- Original author: Maxime Beauchemin / Airbnb
- Developer: Apache Software Foundation
- Initial release: June 3, 2015; 10 years ago
- Stable release: 3.0.2 (10 June 2025; 9 months ago) [±]
- Written in: Python
- Operating system: Linux, macOS
- Type: Workflow management platform
- License: Apache License 2.0
- Website: airflow.apache.org
- Repository: github.com/apache/airflow ;

= Apache Airflow =

Open-source workflow management platform

Apache Airflow is an open-source workflow management platform for data engineering pipelines. It started at Airbnb in October 2014 as a solution to manage the company's increasingly complex workflows. Creating Airflow allowed Airbnb to programmatically author and schedule their workflows and monitor them via the built-in Airflow user interface. From the beginning, the project was made open source, becoming an Apache Incubator project in March 2016 and a top-level Apache Software Foundation project in January 2019.

Airflow is written in Python, and workflows are created via Python scripts. Airflow is designed under the principle of "configuration as code". While other "configuration as code" workflow platforms exist using markup languages like XML, using Python allows developers to import libraries and classes to help them create their workflows.

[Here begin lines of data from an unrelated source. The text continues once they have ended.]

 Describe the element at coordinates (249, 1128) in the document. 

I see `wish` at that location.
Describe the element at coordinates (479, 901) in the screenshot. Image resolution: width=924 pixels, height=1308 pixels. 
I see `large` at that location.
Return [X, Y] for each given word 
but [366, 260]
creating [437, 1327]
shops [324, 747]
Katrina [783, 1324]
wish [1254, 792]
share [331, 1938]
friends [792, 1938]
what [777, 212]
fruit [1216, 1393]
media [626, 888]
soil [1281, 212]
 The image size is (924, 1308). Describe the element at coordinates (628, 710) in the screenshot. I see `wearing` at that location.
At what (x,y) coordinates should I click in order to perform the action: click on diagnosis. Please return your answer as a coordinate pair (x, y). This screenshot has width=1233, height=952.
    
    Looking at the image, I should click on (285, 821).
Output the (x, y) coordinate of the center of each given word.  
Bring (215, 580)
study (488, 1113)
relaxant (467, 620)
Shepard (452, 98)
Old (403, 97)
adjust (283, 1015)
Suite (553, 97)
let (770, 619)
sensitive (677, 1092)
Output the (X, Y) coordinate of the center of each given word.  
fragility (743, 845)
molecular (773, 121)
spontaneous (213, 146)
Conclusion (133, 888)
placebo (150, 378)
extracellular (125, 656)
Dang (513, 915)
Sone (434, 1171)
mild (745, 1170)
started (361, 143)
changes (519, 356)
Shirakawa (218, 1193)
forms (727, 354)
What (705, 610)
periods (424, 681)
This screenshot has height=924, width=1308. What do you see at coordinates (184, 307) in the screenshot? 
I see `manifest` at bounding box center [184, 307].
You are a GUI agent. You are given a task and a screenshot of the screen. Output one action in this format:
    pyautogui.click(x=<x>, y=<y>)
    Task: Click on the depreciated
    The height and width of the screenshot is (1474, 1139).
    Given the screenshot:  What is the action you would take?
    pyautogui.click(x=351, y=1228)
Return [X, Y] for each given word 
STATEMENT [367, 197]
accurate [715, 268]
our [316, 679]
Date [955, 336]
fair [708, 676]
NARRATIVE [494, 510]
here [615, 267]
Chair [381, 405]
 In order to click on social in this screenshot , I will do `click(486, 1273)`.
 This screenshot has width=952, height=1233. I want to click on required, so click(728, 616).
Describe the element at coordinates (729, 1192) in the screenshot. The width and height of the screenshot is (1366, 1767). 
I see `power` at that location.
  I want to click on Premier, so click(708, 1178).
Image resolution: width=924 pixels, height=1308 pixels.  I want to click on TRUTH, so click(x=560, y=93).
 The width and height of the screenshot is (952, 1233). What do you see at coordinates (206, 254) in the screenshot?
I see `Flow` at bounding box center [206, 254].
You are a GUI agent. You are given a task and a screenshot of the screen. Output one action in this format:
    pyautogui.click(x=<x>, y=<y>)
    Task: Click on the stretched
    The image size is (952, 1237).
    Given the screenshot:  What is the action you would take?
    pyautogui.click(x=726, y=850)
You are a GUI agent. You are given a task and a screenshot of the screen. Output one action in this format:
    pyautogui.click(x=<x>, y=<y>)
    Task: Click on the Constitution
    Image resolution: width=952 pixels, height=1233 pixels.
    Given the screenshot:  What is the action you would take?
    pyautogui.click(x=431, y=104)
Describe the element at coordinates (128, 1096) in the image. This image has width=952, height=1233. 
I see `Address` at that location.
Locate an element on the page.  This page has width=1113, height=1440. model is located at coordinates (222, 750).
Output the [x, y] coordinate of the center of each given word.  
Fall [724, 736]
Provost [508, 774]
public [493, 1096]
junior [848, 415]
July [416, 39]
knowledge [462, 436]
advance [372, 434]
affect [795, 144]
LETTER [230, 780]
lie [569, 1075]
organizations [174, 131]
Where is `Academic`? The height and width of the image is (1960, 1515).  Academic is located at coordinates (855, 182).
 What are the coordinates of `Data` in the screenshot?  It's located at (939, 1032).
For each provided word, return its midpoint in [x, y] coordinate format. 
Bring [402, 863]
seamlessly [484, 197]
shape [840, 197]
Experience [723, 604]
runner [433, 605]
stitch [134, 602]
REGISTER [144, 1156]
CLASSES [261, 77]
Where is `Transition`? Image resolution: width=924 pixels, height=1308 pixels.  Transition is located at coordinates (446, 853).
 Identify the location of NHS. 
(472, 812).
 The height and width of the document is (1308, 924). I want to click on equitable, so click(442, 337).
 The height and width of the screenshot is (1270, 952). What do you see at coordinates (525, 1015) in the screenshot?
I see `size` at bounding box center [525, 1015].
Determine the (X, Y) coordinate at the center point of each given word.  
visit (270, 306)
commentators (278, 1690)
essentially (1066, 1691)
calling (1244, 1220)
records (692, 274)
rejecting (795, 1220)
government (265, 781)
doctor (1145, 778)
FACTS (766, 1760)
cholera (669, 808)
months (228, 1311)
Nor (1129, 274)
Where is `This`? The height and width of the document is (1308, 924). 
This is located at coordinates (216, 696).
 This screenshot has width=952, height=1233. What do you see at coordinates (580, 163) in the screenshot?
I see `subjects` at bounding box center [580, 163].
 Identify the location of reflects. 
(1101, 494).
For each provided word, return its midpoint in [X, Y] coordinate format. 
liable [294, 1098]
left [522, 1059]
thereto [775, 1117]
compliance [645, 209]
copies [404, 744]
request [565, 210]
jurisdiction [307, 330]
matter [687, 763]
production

According to VentureBeat in 2025, Airflow is the de facto tool for data engineering and has been adopted by Fortune 500 companies.

== Overview ==
Airflow uses directed acyclic graphs (DAGs) to manage workflow orchestration. Tasks and dependencies are defined in Python and then Airflow manages the scheduling and execution. DAGs can be run either on a defined schedule (e.g. hourly or daily) or based on external event triggers (e.g. a file appearing in Hive). Previous DAG-based schedulers like Oozie and Azkaban tended to rely on multiple configuration files and file system trees to create a DAG, whereas in Airflow, DAGs can often be written in one Python file.

== Managed providers ==

The big 3 hyper-scalers providers offer ancillary services around the core open-source project:
- Apache Airflow Job is a SaaS managed version of open source Apache Airflow from Microsoft Azure that integrates with Microsoft Fabric for Fabric item orchestration.
- Cloud Composer is a managed version of Airflow that runs on Google Cloud Platform (GCP) and integrates well with other GCP services.
- Amazon Web Services offers Managed Workflows for Apache Airflow starting from November 2020.